Turning Open-Source Into Profit: Our Journey
We’ve generated almost €1M with react-admin, an open-source developer tool. How did we do it? Here is our story, and it’s open-source, too.
This is the first post in a series about building an open-source business.
- Turning Open-Source Into Profit: Our Journey (this article)
- Anatomy Of A Profitable Open-Source Project
- From Open-Source Project to Marketable Product
- Selling Open-Source Products Requires Sales & Marketing Skills
- Documentation: The Key Enabler For Open-Source Success
A History Of Values
Sharing is one of our core values at Marmelab. You may see that from this very blog, where we’ve been publishing roughly one article per week for the past 10 years. Another way of sharing is by publishing open-source software. Our open-source projects total more than 80,000 stars on Github.
For a long time, our open-source projects were “side projects” that brought, at most, new opportunities for our core business (we’re a web agency specialized in digital innovation). But we’ve always wanted to generate direct revenue with an open source project to make it sustainable and to gain more independence.
Not Our First Try
We’ve tried many times, and failed most of the time. For instance, we built a serious game called CultureBoot, which was designed to help managers change the practices of their team. The game was great but nobody paid for it. We also built a tool to help CTOs measure and reduce the carbon footprint of their websites, GreenFrame.io. GreenFrame has a strong user base, but the revenue that it generates has never come close to the expenses we've poured into its development.
Yet one of our open-source projects has reached profitability. React-admin is a frontend framework for building data-driven applications on top of REST/GraphQL APIs. It's brought in a million euros and now makes up a quarter of our company's income.
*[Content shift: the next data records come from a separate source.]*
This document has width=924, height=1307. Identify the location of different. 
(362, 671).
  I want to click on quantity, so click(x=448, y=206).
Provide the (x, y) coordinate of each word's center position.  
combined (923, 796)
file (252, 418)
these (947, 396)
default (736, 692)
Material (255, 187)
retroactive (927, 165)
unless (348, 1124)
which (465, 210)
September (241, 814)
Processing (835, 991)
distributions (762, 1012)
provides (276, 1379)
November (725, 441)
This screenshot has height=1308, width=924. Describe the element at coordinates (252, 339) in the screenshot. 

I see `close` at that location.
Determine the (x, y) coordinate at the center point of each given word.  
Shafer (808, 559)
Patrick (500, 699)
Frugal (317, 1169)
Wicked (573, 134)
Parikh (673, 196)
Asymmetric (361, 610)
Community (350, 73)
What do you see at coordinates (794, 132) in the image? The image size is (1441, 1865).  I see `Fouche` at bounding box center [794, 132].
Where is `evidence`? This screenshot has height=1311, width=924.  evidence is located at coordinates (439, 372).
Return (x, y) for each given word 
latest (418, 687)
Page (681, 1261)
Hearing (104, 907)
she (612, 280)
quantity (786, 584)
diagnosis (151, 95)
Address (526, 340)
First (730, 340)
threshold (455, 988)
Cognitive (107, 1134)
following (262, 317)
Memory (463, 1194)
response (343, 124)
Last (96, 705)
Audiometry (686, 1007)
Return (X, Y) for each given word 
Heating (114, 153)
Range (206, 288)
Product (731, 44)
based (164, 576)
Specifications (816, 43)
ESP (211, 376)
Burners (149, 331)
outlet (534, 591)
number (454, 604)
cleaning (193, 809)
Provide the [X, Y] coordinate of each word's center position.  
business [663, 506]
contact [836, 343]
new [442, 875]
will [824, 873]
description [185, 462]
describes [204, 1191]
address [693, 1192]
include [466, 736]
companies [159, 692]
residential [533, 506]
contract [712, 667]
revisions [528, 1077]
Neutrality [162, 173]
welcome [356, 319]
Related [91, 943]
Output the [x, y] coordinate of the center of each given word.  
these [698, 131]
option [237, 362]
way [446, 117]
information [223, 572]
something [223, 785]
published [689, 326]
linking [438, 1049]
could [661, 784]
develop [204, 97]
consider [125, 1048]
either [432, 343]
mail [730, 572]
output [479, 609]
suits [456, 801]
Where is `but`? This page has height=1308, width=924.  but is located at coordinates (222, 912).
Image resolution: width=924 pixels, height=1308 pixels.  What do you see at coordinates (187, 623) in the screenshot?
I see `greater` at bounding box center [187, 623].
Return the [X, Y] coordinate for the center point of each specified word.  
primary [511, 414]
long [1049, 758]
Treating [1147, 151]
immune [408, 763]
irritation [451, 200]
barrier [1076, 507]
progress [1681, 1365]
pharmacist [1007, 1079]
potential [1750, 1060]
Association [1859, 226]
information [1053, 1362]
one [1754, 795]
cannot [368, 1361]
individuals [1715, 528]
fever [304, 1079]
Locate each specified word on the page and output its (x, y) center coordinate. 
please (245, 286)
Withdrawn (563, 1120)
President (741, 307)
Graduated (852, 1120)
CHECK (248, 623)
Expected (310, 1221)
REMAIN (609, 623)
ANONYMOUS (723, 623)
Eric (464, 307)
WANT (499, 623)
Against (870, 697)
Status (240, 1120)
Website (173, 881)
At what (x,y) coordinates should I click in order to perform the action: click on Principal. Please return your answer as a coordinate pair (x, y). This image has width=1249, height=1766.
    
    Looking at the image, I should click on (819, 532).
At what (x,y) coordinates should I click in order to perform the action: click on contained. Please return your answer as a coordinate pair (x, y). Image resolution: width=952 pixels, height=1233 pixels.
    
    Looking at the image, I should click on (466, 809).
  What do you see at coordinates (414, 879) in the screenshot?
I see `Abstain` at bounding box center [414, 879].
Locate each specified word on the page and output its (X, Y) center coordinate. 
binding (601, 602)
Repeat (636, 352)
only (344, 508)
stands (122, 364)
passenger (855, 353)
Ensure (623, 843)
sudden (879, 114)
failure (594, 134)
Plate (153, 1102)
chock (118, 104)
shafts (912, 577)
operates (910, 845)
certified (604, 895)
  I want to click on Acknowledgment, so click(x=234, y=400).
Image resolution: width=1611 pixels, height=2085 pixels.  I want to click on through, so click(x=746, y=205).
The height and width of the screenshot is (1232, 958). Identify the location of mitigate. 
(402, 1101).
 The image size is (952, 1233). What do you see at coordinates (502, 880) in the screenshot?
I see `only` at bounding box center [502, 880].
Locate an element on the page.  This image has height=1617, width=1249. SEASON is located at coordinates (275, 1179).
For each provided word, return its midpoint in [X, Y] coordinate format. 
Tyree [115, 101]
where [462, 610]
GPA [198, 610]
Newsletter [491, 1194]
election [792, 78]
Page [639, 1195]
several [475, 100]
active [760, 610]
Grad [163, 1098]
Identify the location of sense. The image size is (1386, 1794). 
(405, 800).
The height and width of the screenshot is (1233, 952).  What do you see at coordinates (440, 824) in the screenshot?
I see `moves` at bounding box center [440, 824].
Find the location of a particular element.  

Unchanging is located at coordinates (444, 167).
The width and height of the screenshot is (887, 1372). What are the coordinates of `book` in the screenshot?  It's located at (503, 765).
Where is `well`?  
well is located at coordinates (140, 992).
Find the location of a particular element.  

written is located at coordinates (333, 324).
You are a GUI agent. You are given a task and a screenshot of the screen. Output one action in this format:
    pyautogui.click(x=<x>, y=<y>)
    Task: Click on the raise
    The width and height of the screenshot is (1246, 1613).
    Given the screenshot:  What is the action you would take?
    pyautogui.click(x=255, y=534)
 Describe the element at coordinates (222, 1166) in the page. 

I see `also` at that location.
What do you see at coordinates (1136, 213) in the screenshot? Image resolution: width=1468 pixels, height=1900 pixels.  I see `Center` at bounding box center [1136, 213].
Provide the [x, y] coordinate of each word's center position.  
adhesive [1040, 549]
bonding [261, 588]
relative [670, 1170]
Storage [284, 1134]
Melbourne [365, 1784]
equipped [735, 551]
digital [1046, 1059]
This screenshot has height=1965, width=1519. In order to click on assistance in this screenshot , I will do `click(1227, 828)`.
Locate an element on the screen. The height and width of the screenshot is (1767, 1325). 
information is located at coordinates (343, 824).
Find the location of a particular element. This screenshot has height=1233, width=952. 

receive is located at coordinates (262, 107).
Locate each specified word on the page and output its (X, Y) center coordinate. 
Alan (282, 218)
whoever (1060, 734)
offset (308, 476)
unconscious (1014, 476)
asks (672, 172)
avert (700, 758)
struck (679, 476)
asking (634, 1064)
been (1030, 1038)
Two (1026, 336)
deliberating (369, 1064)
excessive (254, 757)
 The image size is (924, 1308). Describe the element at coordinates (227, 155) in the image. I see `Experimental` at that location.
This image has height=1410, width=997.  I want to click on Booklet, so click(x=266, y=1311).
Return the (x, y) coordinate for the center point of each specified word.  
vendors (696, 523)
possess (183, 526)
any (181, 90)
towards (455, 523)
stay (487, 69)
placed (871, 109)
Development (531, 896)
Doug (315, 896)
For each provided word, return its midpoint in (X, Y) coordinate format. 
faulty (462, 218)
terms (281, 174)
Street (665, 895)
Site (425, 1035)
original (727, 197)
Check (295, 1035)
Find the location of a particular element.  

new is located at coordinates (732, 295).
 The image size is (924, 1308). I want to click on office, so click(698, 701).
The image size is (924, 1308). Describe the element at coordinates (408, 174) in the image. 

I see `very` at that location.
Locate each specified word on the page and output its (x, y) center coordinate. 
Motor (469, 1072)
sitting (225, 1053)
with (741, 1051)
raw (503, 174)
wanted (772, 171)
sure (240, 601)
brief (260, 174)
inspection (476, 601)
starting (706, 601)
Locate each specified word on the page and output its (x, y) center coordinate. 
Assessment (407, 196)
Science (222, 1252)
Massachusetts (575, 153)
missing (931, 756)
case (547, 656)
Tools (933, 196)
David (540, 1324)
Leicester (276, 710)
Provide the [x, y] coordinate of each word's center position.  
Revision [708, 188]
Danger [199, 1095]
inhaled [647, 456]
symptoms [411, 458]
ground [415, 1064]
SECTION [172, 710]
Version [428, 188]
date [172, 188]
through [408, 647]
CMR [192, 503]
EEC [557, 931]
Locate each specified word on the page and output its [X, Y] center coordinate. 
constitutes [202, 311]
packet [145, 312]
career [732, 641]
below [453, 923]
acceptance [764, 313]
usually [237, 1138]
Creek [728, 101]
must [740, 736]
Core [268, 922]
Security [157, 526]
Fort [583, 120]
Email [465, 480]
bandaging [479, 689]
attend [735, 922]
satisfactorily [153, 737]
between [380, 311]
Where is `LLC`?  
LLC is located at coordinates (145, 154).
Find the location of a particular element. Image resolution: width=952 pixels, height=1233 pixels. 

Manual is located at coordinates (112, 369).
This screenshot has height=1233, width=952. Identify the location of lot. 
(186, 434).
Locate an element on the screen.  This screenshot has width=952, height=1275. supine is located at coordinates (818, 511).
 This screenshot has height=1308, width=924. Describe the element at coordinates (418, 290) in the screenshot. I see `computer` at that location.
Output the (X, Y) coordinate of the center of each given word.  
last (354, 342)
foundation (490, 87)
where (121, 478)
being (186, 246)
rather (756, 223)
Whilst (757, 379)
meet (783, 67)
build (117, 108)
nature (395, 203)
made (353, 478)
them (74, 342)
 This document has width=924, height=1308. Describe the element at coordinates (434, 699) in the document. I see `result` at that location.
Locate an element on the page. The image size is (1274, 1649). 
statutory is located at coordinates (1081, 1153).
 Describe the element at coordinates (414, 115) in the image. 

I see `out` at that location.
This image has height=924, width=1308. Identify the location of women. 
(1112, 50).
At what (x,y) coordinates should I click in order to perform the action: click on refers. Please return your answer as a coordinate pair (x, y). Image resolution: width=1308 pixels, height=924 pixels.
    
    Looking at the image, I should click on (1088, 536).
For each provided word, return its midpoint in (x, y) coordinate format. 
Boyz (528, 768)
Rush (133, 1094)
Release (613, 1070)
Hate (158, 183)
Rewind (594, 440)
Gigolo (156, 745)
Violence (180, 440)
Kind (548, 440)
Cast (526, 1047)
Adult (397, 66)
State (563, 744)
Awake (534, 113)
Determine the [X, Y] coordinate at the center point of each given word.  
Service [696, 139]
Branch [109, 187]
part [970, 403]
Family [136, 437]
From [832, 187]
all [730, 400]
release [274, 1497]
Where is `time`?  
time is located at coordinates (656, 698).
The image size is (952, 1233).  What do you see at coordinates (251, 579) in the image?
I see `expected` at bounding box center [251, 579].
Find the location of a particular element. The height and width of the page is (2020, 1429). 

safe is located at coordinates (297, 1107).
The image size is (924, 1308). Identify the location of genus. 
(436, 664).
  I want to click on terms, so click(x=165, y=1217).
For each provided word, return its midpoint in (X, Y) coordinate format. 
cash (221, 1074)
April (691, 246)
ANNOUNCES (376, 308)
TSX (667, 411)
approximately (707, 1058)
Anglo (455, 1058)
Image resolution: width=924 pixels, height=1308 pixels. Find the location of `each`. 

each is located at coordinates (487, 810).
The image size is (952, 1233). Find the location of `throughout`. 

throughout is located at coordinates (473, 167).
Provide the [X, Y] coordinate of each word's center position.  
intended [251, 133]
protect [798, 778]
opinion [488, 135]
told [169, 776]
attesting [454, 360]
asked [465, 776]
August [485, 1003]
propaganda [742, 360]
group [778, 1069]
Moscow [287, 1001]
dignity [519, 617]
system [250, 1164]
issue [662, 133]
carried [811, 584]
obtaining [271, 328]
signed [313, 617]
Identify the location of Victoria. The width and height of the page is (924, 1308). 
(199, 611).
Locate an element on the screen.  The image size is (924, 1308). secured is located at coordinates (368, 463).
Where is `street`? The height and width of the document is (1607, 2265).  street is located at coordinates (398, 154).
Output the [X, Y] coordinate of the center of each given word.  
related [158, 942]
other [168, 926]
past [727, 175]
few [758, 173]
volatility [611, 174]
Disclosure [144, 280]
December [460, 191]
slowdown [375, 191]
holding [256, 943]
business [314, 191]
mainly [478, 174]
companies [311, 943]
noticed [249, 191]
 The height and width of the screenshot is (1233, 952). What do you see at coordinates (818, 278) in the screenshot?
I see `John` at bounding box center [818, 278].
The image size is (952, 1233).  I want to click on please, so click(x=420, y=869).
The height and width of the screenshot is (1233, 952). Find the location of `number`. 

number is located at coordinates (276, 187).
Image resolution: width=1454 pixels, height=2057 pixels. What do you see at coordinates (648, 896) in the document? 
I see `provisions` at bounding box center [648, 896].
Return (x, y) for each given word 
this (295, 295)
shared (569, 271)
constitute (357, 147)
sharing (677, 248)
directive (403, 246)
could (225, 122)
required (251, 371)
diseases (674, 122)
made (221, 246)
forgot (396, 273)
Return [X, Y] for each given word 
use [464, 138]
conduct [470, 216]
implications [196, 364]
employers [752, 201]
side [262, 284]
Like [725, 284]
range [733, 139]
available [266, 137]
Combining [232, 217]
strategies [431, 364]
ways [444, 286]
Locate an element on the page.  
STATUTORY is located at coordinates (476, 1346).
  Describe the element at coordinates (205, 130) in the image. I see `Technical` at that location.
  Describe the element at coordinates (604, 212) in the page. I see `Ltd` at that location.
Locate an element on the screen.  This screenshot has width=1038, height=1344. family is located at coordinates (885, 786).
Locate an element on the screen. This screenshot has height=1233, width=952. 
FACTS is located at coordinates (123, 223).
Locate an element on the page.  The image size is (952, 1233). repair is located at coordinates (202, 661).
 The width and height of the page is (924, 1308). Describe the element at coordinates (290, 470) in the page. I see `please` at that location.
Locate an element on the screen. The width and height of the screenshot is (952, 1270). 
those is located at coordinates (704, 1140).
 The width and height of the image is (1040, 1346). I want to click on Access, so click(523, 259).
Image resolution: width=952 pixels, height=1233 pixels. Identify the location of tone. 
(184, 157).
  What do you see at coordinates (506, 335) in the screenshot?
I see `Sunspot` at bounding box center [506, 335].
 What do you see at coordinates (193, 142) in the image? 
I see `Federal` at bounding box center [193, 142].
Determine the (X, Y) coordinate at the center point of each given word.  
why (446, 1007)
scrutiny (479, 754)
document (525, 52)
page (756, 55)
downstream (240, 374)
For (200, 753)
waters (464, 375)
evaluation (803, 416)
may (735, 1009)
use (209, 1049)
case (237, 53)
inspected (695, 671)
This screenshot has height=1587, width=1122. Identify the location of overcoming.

This project has not just made money—it has fulfilled our dream of being funded to work on open-source initiatives.
Why did it work with this project and not the others? What did we do differently this time?
Not a Recipe For Success
In retrospect, we think the following steps were key to reaching profitability:
- Building a product that people love.
- Finding a way to sell it.
- Forming a team with multiple skills, from engineering to marketing.
- Investing heavily in content.
- Growing a community.
- Aiming for the long term.
None of these steps was easy, and they all required a lot of work. We’ll detail each of these steps in the following blog posts.
But what worked for us may not work for others. For all we know, we might have just been super lucky, and our success isn’t replicable. But, in the open-source spirit, we’re sharing our learnings anyway, in the hope that they may help someone else.
Not Like Most Success Stories
We’ve read many startup success stories, but ours is quite different. We’ve never sought investors. We’re self-funded and we have no debt. We pay our taxes. We do not live in Silicon Valley. We don’t use planes. Most of the people working at Marmelab are ordinary people, not 10x developers, workaholics or visionaries. But we’re insistent.
We may not have the same notion of success as everyone else. Our primary objective is getting paid for doing what we love. We have achieved this objective: the revenue directly generated by react-admin covers both the initial and recurring costs for its development. We don’t want more. We don’t aim to get rich overnight and retire at 30.
We think of ourselves like the local bread makers. As long as we can keep providing our customers with the bread they love and earn our living from it, we'll be content.
Conclusion
We feel incredibly fortunate to have found a way to make a living from open-source. We hope that our story will inspire others to try the same. There aren’t enough success stories about open-source. We’d like to tell ours.